Feasting like the Ancients: An Inter-Disciplinary Approach to Early Food and Drink ARCH5101
- Academic Session: 2022-23
- School: School of Humanities
- Credits: 20
- Level: Level 5 (SCQF level 11)
- Typically Offered: Either Semester 1 or Semester 2
- Available to Visiting Students: No
- Available to Erasmus Students: No
This course combines an anthropological approach to the social significance of food and drink with experimental archaeology and organic residue analysis. Food and drink in the ancient world and especially feasting practices are popular research themes in archaeology, while experimental archaeology continues to thrive and expand into new areas of enquiry. At the same time, great strides have been made in refining scientific methods for the detection of the chemical residues of ancient foodstuffs in archaeological materials such as pottery. This interdisciplinary course offers students the unique opportunity to critically engage with, and learn how to integrate and evaluate the results of these three strands of archaeological and scientific enquiry into early food and drink.
1x2hr seminar per week for 10 weeks as scheduled on MyCampus.
■ Experiment Proposal (1,000 words) - 20%
■ Essay (2000 words) - 30%
■ Blog (1,500 words) - 40%
■ Video (3-minute duration) - 10%
This course will provide the opportunity to:
■ Critically evaluate (1) food and feasting as significant aspects of past social life, (2) engage at an advanced level with the main tenets of experimental archaeology and (3) engage with the fundamentals of organic residue as a tool for archaeological research.

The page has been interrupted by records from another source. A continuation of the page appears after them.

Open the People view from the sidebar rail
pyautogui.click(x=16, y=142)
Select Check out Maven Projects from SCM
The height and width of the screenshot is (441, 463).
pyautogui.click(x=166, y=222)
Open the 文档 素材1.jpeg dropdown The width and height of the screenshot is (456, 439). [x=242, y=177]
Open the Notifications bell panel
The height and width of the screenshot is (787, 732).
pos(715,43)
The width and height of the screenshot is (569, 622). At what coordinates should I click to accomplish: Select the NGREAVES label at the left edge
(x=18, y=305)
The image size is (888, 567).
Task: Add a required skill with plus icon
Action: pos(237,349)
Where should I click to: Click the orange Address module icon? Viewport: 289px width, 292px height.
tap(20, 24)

■ contextualise a specific ancient food or drink and its preparation or consumption equipment in its wider social and cultural milieu of consumption using a series of sources of evidence (text, iconography, archaeology, organic geochemistry)
■ devise and conduct archaeological experiments related to the production of a specific ancient food or drink (e.g. Sumerian beer)

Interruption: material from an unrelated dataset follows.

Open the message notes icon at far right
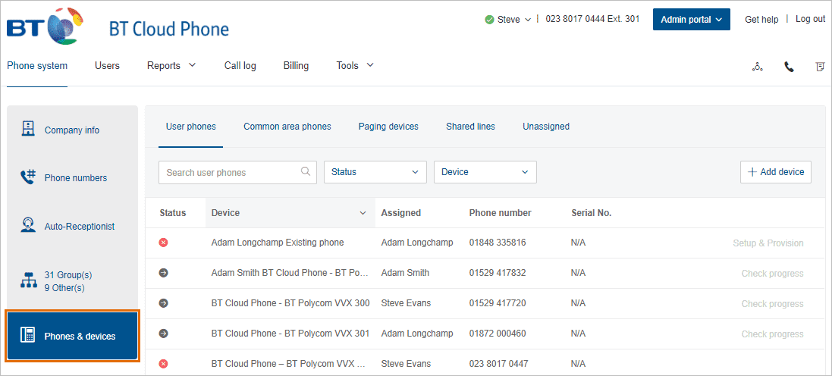The image size is (832, 376). [x=820, y=67]
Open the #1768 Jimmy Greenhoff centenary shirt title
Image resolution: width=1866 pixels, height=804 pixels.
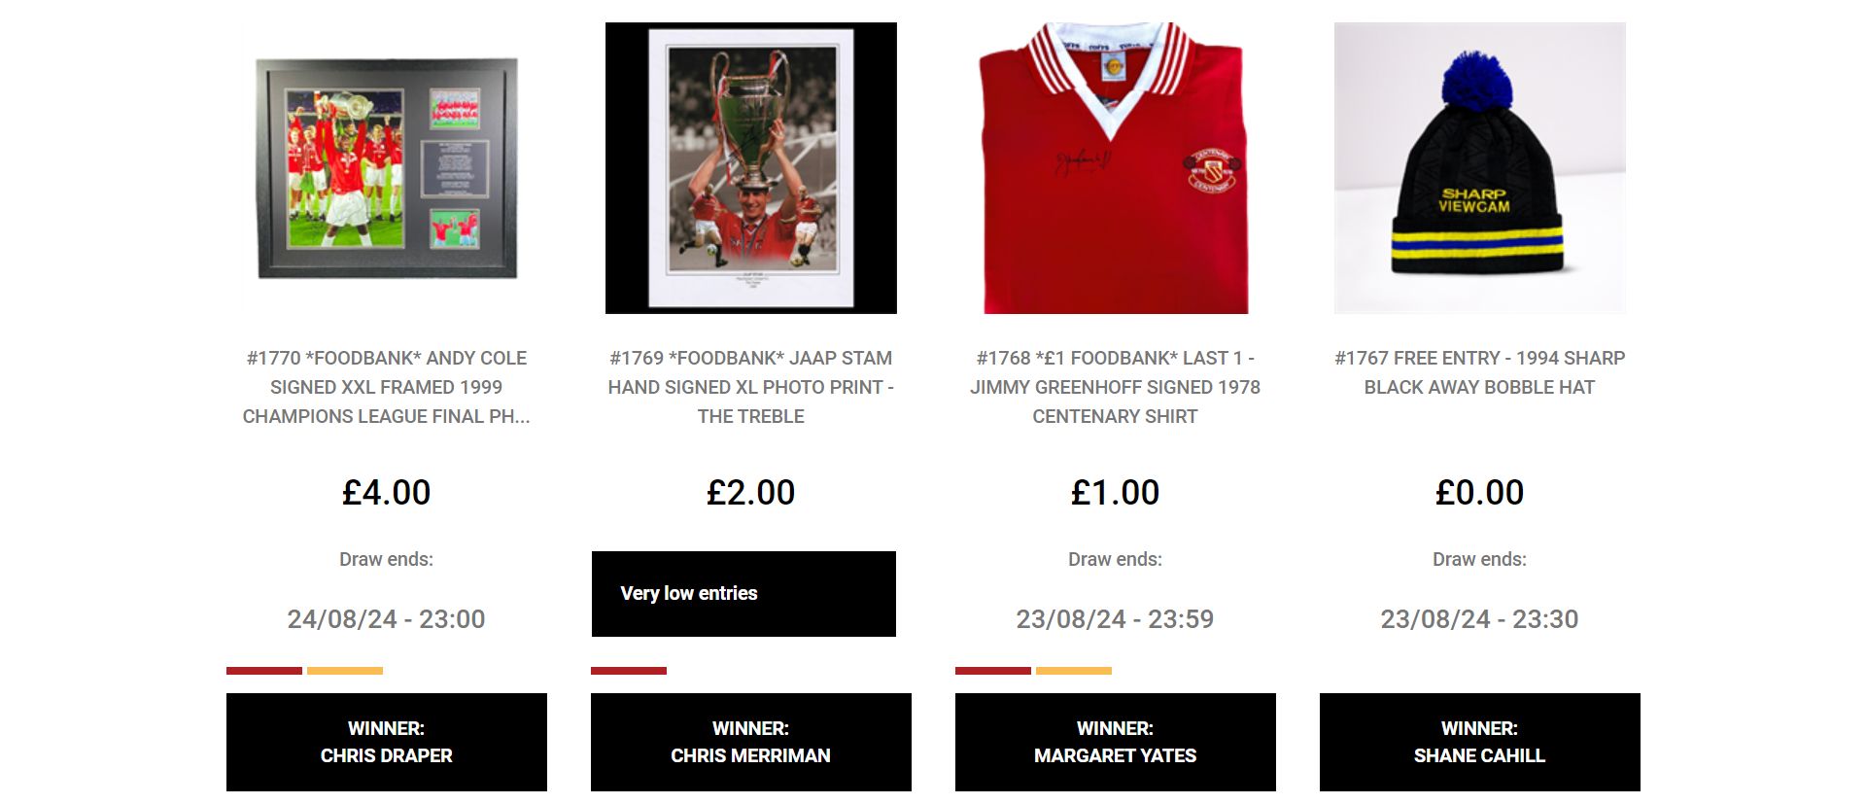point(1116,387)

■ to undertake archaeological and organic residue analyses using data derived from the archaeological experiment
■ develop avenues of archaeological and organic geochemical interpretation of laboratory results
■ develop transferable skills of analysis, presentation and communication
Intended Learning Outcomes of Course
By the end of this course students will be able to:
■ critically evaluate the social significance of food and its consumption
■ competently and critically evaluate current issues in relevant aspects of experimental archaeology
■ design, carry out and document a hypothesis-driven archaeological experiment in line with the course theme
■ competently discuss the fundamental principles of organic residue analysis and its relationship to archaeological research
■ formulate and present, appropriate to academic level, arguments and research results on prescribed topics to an academic and to a non-specialist audience
Minimum Requirement for Award of Credits
Students must submit at least 75% by weight of the components (including examinations) of the course's summative assessment.